Essì, Brainfeeder. C’è infatti tanto, tantissimo Flying Lotus (e un po’ di Thundercat) in tutto “All Of Me”. Il Flying Lotus migliore: quello che che non si perde in loop mentale o in giochetti per prendere in giro l’ascoltatore e/o far vedere quanto è bravo, ma quello che coraggiosamente lancia il cuore oltre l’ostacolo e cerca l’epico, il poetico, il malinconico, il velenoso, il visionario, e guarda agli anni ’70 ma con la prospettiva dell’anno 3000. Davvero: “All Of Me” avrebbe potuto perfettamente essere un fake leak, perché siamo pronti a scommettere che ad occhi chiusi e senza sapere titolo ed autore questo album l’avreste potuto prendere per la nuova release del signor Ellison in stretta collaborazione col suo amico felino e tonante. Ce n’è tutta la qualità, la competenza sia digitale che nel giocare coi cambi armonici, il coraggio nel mescolare in maniera liquida ed obliqua hip hop, soul cosmico, jazz e sperimentazione.

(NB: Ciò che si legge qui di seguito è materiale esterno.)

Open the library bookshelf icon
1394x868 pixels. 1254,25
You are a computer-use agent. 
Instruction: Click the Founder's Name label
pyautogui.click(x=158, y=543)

C’è tanto, tantissimo Flying Lotus; ma c’è nel modo giusto. Perché non hai mai l’impressione che DayKoda stia calligraficamente copiando. Non ruba librerie di suoni. Non prende di peso soluzioni facili e riconoscibili. Non suona mai artefatto o inautentico. Nulla di tutto questo. Certo, sorprende, perché mai prima per quanto fossero state release molto, molto interessanti aveva fatto pensare di essere arrivato a questo livello da fuoriclasse; evidentemente ha fatto sua la pratica sana, buona e per certi versi “stupida” (in tempi in cui tutti sparano release a mitraglia, per presidiare il mercato) di lavorare tantissimo a cesellare le proprie creazioni sonore. Non è un disco che lavora per sottrazione, questo: c’è tanto, i layer si rincorrono uno sopra l’altro, ma c’è il grande pregio di sapersi fermare sempre un passo prima del caos, prima del troppo, prima dello stucchevole.

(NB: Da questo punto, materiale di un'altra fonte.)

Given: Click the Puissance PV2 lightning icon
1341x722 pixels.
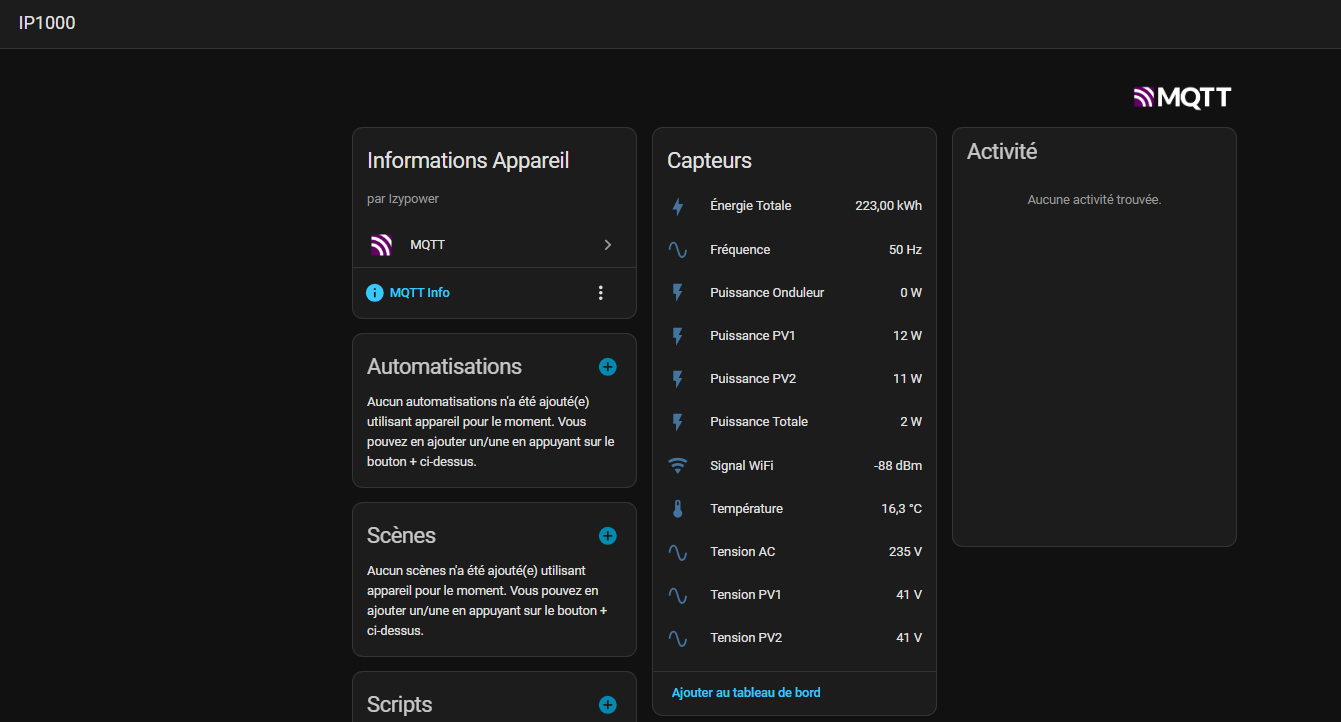Looking at the screenshot, I should click(678, 379).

E quindi, questo disco è un insegnamento. E’ ancora possibile alzare il livello di quello che si fa (se si ha talento, ma anche se si lavora molto su se stessi). E’ ancora possibile fare musica coraggiosa, senza delegare tutto al FlyLo, al Kamasi, al Thom Yorke di turno, o – altra faccia della stessa medaglia – senza delegare tutto alla sperimentazione estrema e senza mediazioni. E’ ancora possibile intraprendere sfide severe, a partire da quella che vuole abbattere in maniera organica e fiammeggiante i muri tra laptop e strumenti veri e propri. E’ ancora possibile fare un disco dove ogni singola traccia ha un suo perché, una sua forza, una sua profonda ispirazione, una sua capacità di ancorarsi alla tua memoria.

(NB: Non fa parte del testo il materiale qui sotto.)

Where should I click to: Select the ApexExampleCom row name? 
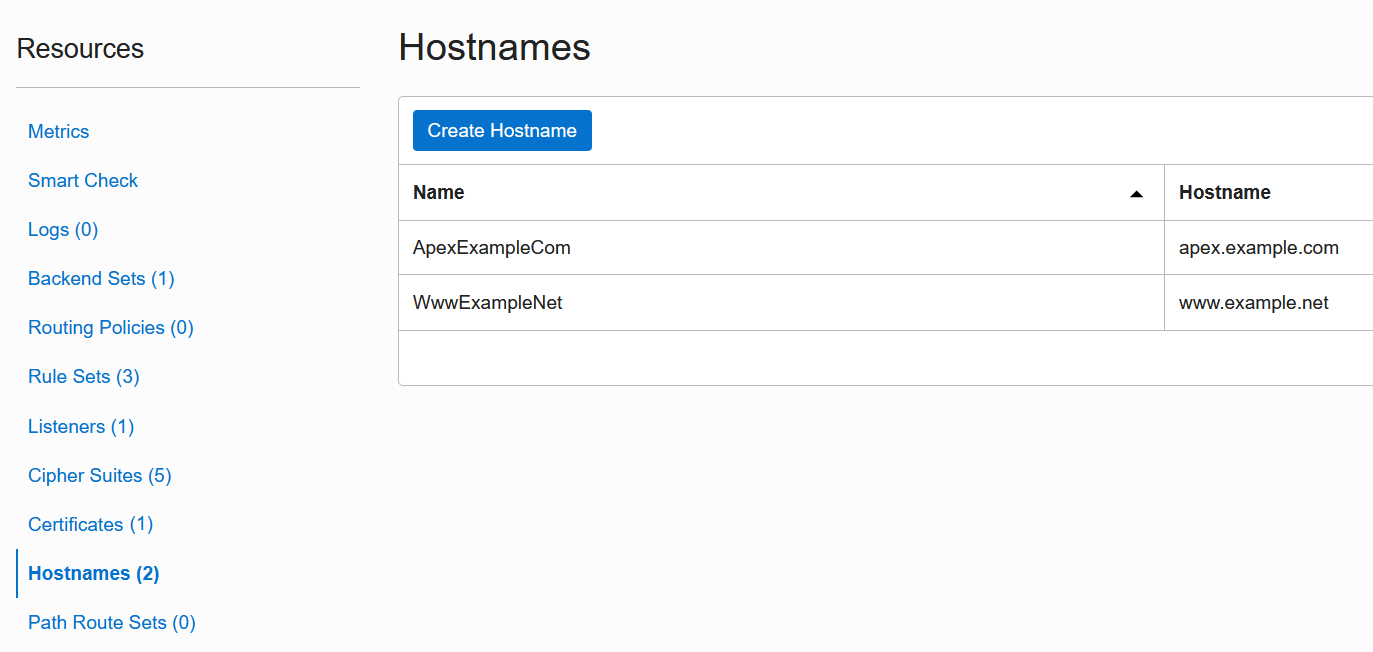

Di dischi buoni ne escono tanti. Hip hop, house, techno, jazz, quello che volete voi. Ma di dischi che ti lasciano incredulo al primo ascolto e sempre più entusiasta negli ascolti successivi, ne contiamo poco più di una ventina nell’ultimo decennio. “All Of Me”, per quanto mi riguarda, e parlo proprio per esperienza empirica personale, è uno di questi. Dal 12 luglio lo trovate in streaming su Spotify, ma fategli e fatevi un favore e supportate direttamente andando a recuperarlo su Bandcamp.